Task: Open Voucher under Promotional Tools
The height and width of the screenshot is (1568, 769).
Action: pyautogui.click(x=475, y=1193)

_____

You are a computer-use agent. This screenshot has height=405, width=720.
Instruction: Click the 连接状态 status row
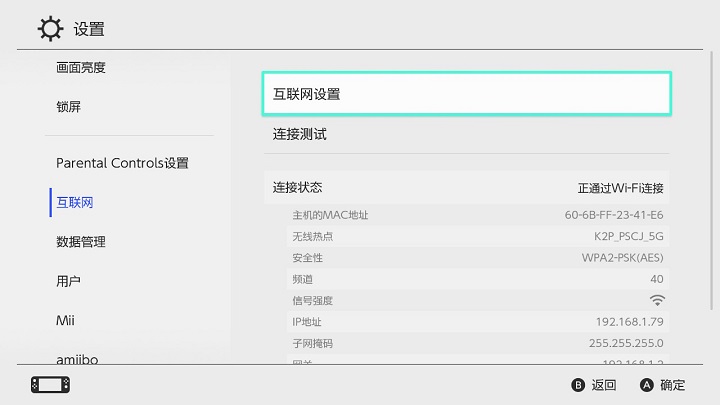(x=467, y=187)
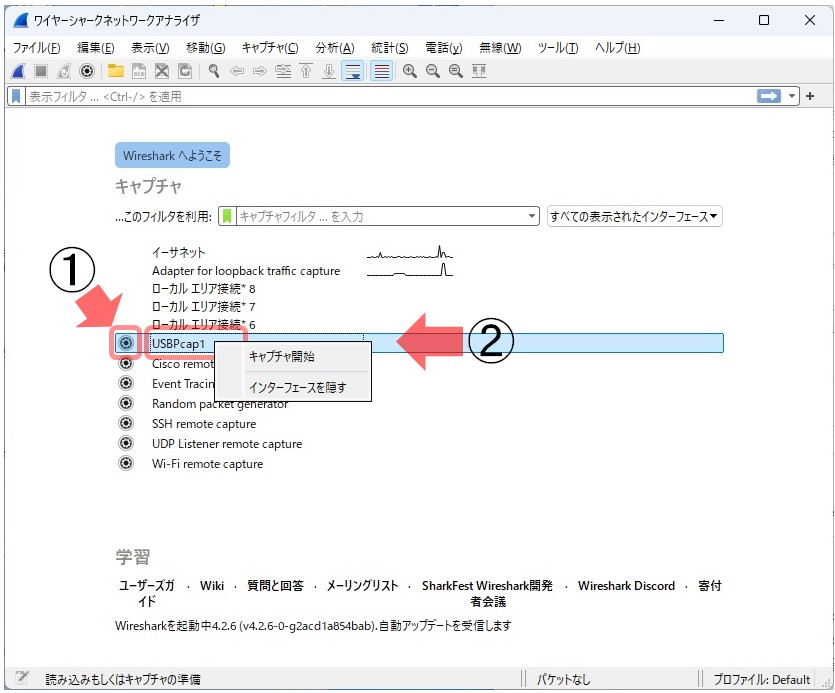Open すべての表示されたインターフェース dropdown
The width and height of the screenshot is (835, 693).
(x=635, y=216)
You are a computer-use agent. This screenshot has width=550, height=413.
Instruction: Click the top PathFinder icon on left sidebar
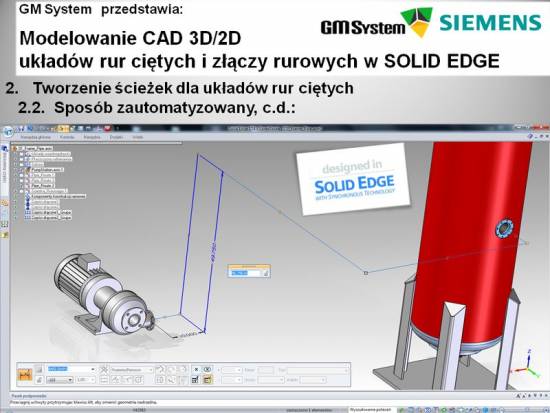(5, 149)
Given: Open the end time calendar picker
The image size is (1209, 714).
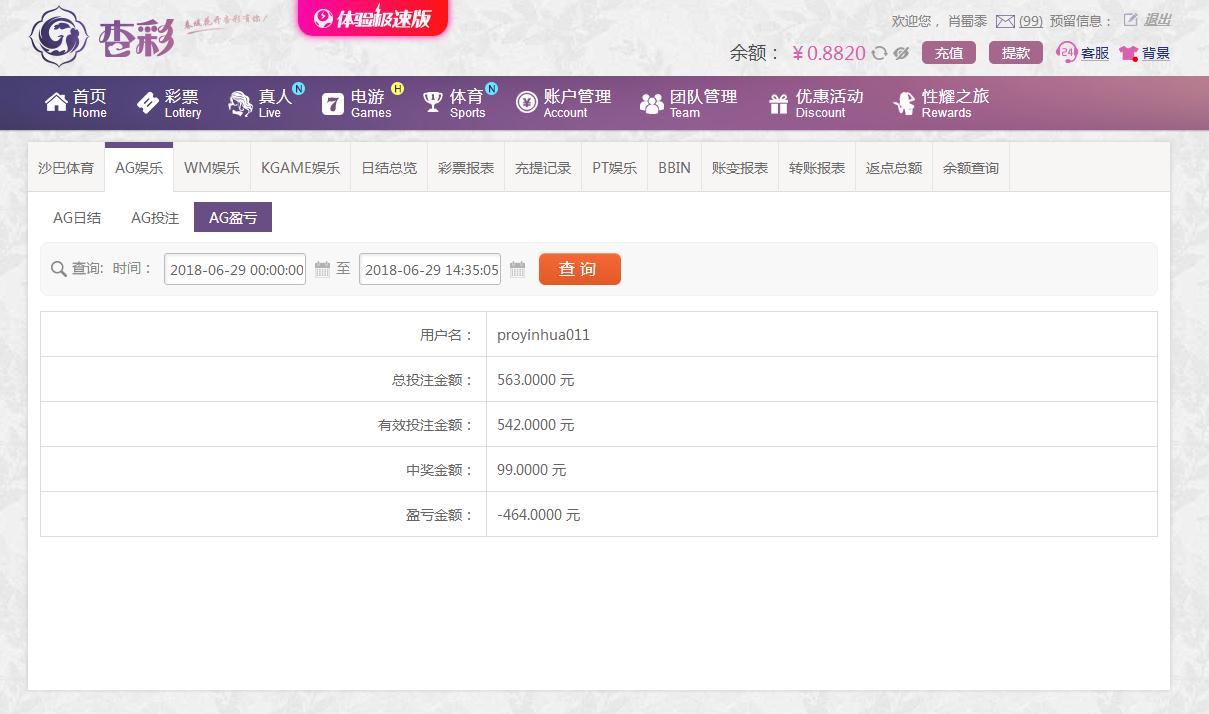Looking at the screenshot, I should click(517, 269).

_____

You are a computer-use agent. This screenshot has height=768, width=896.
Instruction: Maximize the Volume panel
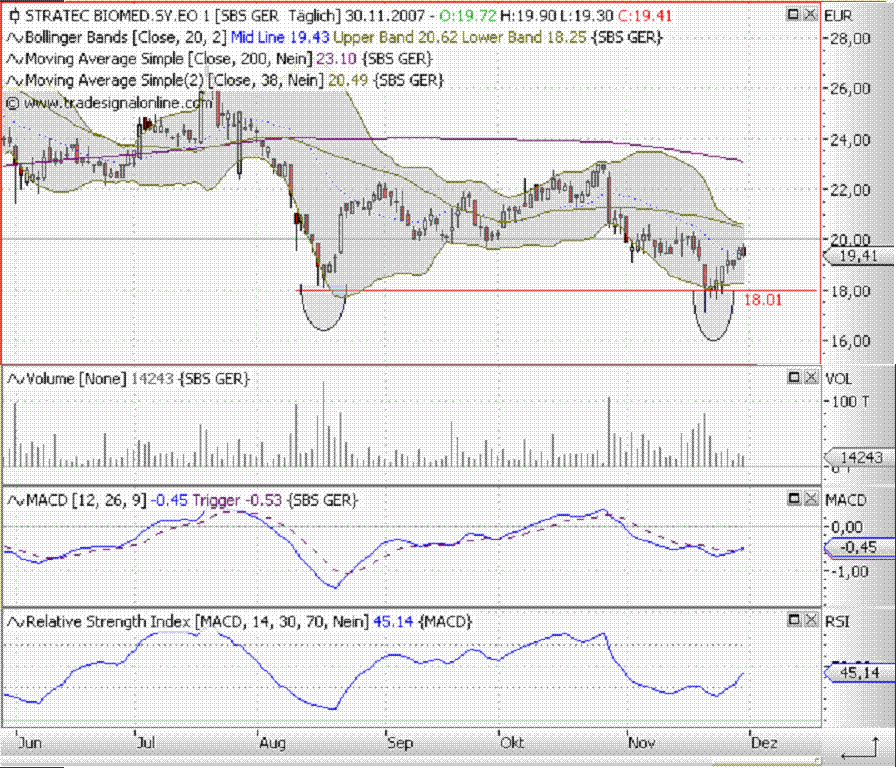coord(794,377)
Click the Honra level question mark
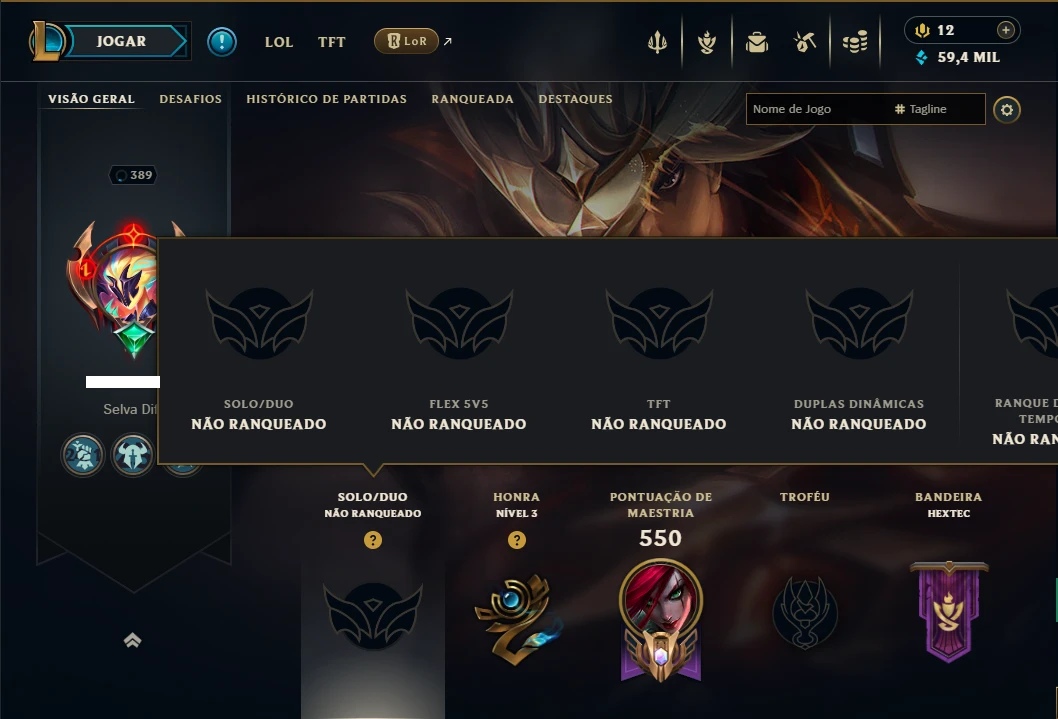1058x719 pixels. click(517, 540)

_____

Return the stretch of entries from the line that contains "Task: Open Voucher under Promotional Tools" through the line that contains "Action: pyautogui.click(x=475, y=1193)", copying each line exactly as it appears.

Task: Open Voucher under Promotional Tools
The height and width of the screenshot is (1568, 769).
Action: pyautogui.click(x=475, y=1193)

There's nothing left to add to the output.